Um dos motivos para a não-aceitação desse gênero no conteúdo escolar como texto central está ligado à idéia de leitura facilitada atribuída à junção das linguagens verbal e não-verbal, o que é pensado erroneamente. A estrutura dos quadrinhos possibilita a leitura de adultos e de crianças em fase de alfabetização, pois se apóiam no sentido implícito dos desenhos e personagens, por isso é leitura preferida entre esse público. Porém esses fatores condicionaram uma visão pessimista que levou os envolvidos em Educação a pensar que "Essa relativa facilidade pode ser confundida com baixa qualidade textual, levando à falsa premissa de que ?ler quadrinhos é muito fácil?." (MENDONÇA, 2002:202).
Com as pesquisas realizadas sobre as HQs, esse repúdio foi diminuindo e visivelmente os Livros Didáticos editados após 1990 traziam esse gênero dentre seus conteúdos textuais. O que ocorria era que as HQs, na maioria deles, estavam inseridos em seções para divertimento, ou em alguns casos, para atividades de metalinguagem, e nunca explorando a produção de sentido nos balões, nos personagens etc.
Essa dimensão lúdica é ignorada por CIRNE que reflete: "O que importa é o seu poder de comunicação e a sua capacidade de revitalizar formas expressionais." (1997:24). Esse comentário reafirma a importância do trabalho escolar com o gênero HQs, uma vez que valoriza o poder comunicativo e sua importância ideológica e social.
Além disso, esse gênero abarca suspense, terror, pornografia entre outros. "Trata-se de um gênero que se diversificou e apresentou propostas diferenciadas, até que os críticos da cultura de massas fossem obrigados a reconhecer suas possibilidades expressivas e polifônicas." (PAULINO, 2001:78). Essa afirmação retrata o fato de personagens que fogem a estereótipos sociais fazerem sucesso, como por exemplo, a Mônica, que não é definida segundo o padrão feminino, pois é indelicada, decidida e incompatível com o padrão de beleza instituído pela sociedade.
Ainda sobre a importância da utilização desse gênero no ensino toma-se o posicionamento dos PCNs em relação à utilização de textos e gêneros:

A compreensão oral e escrita, bem como a produção oral e escrita de textos pertencentes a diversos gêneros, supõem o desenvolvimento de diversas capacidades que devem ser enfocadas nas situações de ensino. É preciso abandonar a crença na existência de um gênero prototípico que permitiria ensinar todos os gêneros em circulação social. (Brasil, 1998: 24)

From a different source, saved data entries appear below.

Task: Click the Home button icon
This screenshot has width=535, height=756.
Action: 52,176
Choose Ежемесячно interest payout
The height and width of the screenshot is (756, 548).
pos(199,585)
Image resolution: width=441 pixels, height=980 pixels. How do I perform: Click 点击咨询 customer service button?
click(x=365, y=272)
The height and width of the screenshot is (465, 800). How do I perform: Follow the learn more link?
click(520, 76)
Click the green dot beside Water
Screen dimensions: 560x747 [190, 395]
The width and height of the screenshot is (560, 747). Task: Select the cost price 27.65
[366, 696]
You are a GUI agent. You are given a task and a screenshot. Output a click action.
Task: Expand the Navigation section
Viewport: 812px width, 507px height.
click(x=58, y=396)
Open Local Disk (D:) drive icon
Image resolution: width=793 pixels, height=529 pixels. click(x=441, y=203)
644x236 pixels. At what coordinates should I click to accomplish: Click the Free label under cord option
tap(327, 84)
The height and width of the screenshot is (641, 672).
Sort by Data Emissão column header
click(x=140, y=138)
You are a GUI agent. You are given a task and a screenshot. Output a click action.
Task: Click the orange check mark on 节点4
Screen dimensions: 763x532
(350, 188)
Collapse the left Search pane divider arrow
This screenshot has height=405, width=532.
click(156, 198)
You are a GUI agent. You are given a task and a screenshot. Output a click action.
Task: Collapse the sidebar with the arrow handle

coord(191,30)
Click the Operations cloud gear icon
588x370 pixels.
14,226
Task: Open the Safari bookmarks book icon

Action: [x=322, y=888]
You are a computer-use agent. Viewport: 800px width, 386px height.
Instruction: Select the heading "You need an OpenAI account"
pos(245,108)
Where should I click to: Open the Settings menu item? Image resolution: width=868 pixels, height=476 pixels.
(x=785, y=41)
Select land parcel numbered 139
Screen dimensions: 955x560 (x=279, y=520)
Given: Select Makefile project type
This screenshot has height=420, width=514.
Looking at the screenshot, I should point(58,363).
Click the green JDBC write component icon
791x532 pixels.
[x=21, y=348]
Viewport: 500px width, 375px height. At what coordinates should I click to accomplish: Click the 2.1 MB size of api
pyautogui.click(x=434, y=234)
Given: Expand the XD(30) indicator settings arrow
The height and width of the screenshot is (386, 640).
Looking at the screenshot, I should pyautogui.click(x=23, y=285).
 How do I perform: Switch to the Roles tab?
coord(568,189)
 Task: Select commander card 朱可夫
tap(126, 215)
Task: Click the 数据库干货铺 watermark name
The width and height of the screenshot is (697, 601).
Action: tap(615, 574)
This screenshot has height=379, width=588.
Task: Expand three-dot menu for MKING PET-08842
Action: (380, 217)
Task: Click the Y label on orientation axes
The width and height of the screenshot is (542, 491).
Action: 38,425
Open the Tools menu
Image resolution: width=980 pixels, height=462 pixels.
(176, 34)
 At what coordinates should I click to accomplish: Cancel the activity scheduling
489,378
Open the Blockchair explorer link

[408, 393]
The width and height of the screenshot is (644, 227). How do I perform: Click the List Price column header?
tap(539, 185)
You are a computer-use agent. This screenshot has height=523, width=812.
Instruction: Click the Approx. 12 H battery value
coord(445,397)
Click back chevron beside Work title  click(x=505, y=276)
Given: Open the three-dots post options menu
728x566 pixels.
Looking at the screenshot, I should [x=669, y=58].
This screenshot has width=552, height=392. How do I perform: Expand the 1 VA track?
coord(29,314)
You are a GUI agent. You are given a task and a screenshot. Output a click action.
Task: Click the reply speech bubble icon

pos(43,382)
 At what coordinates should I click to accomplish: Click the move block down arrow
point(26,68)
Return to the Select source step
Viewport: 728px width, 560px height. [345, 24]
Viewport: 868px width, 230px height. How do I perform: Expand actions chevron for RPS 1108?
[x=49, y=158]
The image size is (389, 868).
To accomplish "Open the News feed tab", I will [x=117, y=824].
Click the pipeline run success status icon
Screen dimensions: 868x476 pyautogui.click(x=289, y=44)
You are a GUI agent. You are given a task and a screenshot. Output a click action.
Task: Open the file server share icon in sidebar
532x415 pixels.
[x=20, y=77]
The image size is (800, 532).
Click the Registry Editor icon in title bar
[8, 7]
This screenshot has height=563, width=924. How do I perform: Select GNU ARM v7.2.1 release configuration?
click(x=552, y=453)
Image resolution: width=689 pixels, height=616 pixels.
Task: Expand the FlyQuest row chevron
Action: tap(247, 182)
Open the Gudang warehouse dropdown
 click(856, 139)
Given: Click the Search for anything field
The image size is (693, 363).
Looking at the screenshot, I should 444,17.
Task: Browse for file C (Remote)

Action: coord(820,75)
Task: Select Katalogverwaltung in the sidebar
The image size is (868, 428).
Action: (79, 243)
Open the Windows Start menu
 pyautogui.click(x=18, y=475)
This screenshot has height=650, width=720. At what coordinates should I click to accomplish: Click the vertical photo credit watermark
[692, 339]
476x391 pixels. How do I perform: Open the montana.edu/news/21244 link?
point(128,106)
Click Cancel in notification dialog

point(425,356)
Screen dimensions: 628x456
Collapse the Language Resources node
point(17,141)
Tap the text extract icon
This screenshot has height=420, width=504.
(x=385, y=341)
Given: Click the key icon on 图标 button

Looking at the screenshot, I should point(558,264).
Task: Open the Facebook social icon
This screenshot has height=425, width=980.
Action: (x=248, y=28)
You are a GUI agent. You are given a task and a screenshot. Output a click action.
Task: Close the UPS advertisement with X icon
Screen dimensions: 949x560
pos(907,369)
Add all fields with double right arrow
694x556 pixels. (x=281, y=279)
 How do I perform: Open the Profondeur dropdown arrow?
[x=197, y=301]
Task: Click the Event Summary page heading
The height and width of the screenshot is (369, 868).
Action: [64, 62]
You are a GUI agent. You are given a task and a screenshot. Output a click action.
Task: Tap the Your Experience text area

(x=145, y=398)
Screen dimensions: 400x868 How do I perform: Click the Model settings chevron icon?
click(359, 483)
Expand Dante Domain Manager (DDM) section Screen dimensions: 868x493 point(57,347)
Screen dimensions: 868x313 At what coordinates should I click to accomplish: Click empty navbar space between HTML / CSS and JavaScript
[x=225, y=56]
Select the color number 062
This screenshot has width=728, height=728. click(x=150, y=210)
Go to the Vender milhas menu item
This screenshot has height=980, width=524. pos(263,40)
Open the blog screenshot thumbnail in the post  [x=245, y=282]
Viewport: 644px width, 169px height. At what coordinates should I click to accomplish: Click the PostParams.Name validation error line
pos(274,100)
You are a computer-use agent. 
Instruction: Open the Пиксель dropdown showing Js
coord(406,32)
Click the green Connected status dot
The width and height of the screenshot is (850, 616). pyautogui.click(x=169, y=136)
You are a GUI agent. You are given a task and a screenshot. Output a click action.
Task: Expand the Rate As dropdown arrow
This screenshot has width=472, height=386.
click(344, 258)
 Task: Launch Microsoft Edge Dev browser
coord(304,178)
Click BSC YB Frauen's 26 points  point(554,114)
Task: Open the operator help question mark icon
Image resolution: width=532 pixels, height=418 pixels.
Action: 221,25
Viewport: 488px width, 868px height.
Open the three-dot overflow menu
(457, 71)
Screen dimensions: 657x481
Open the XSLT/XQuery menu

Com a criação da internet, torna-se mais necessário a utilização das HQs no contexto escolar, uma vez que os avanços tecnológicos colaboram para uma visão da sociedade que privilegia a imagem e a palavra e da junção delas se produz sentido. No entanto, para se ensinar os gêneros de circulação social, deve considerar a necessidade do ensino acompanhar os avanços da sociedade e utilizar os textos que os alunos lêem para que esse processo seja mais envolvente e realmente válido suscitando curiosidade e interesse em aprofundar o que se está aprendendo.

REFERÊNCIAS

MENDONÇA, M. R. de S. Um gênero quadro a quadro: a história em quadrinhos. In: DIONÍSIO, A. P.; MACHADO, A. R.; BEZERRA, M. A. (Org.) Gêneros textuais & Ensino. Rio de Janeiro: Lucerna, 2002.
CIRNE, Moacy. A explosão Criativa dos Quadrinhos. 5 ed. Petrópolis: Editora Vozes Ltda, 1977.
PAULINO, G.; WALTY, I.; FONSECA, M. N.; CURY, M. Z. Tipos de textos, modos de leitura. Rio de Janeiro: Formato, 2001. (Série Educador em Formação).
Secretaria de Educação Fundamental. Parâmetros curriculares nacionais: terceiro e quarto ciclos do ensino fundamental: língua portuguesa. Brasília: MEC/SEF, 1998.